Starting at the line holding "Click the MetaTrader" and running through the end of the rows, both ends included, write those lines out again with "copyright" swapped for "license" and nothing else altered. Omit the pictures from your answer.

* * *

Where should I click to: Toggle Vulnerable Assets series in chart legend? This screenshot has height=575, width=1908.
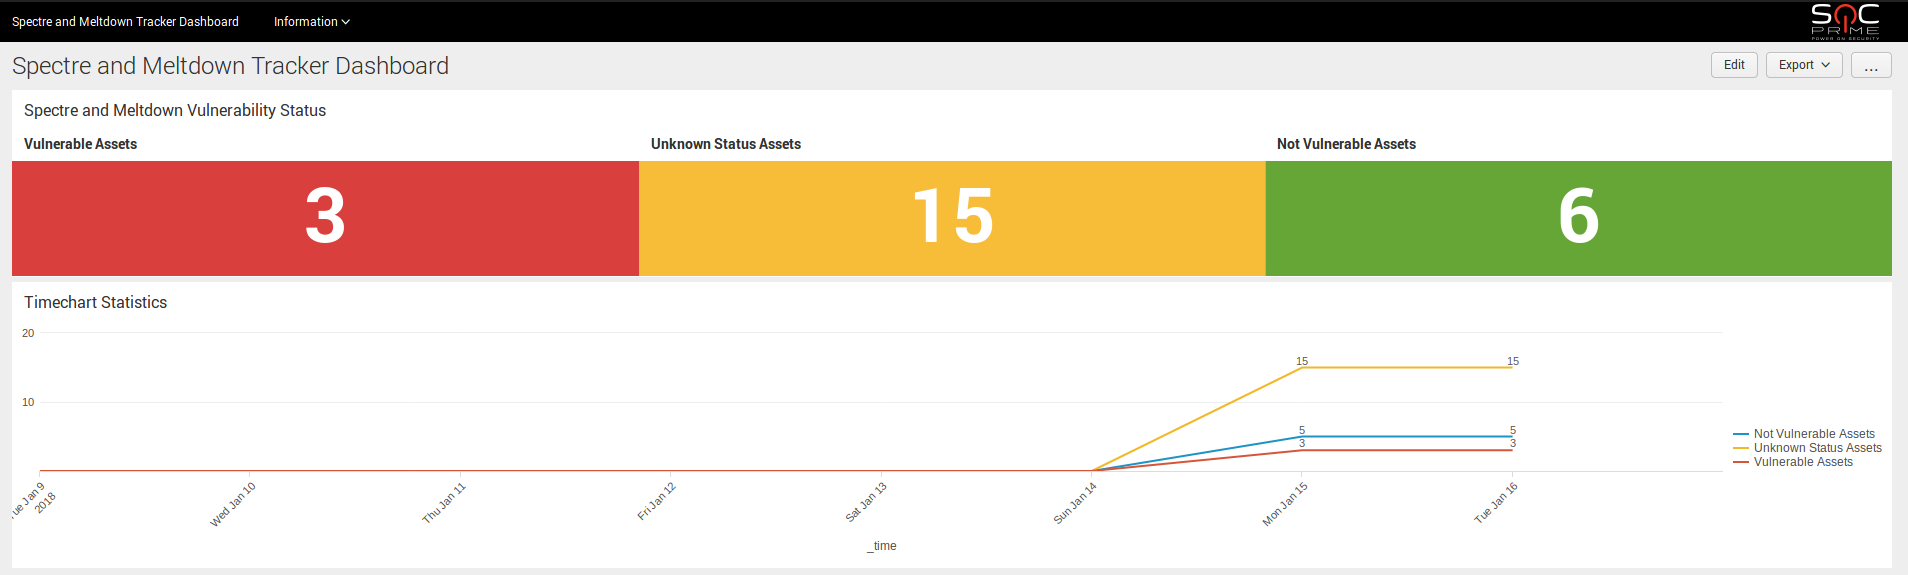click(x=1802, y=462)
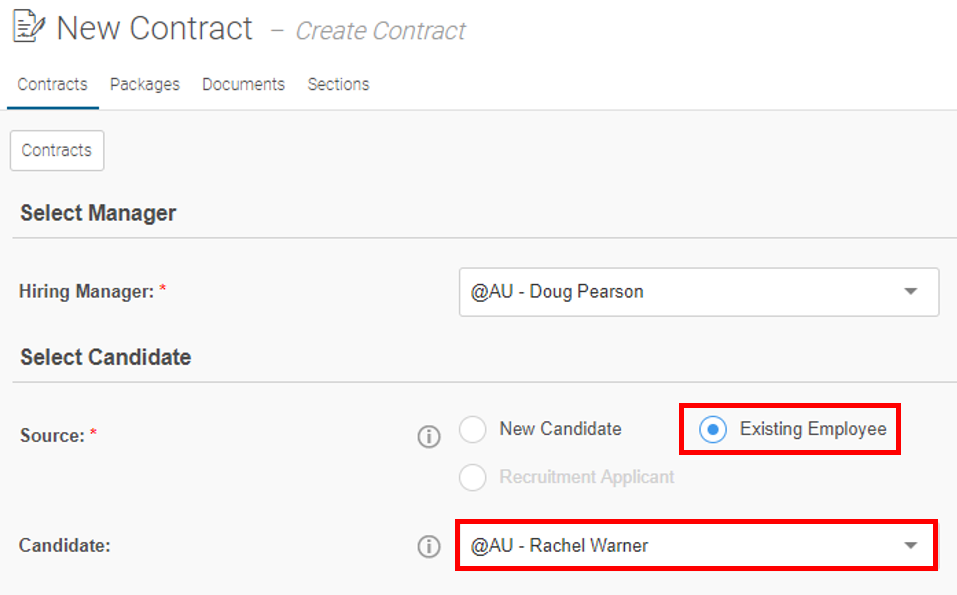Screen dimensions: 957x595
Task: Click the Candidate dropdown arrow
Action: [x=911, y=546]

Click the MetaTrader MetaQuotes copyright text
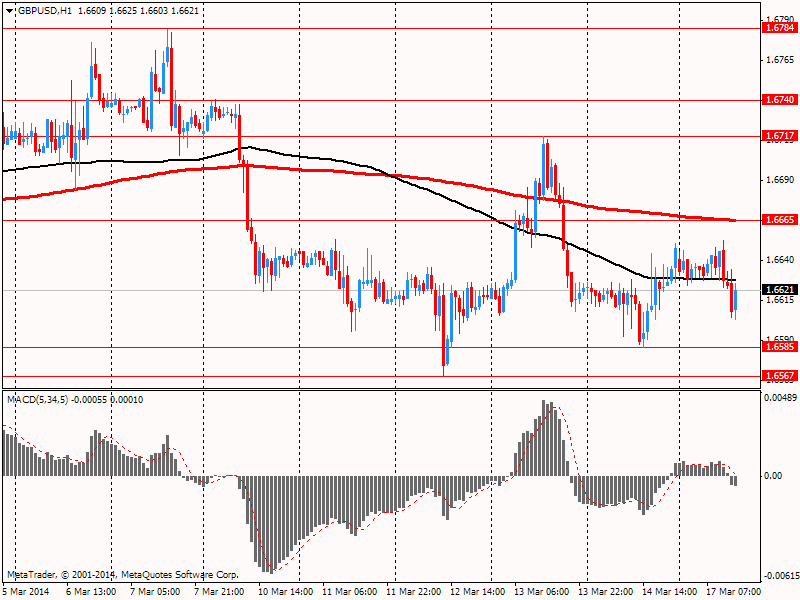(x=123, y=574)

* * *

- _Expected answer_
Click the MetaTrader MetaQuotes license text
(x=123, y=574)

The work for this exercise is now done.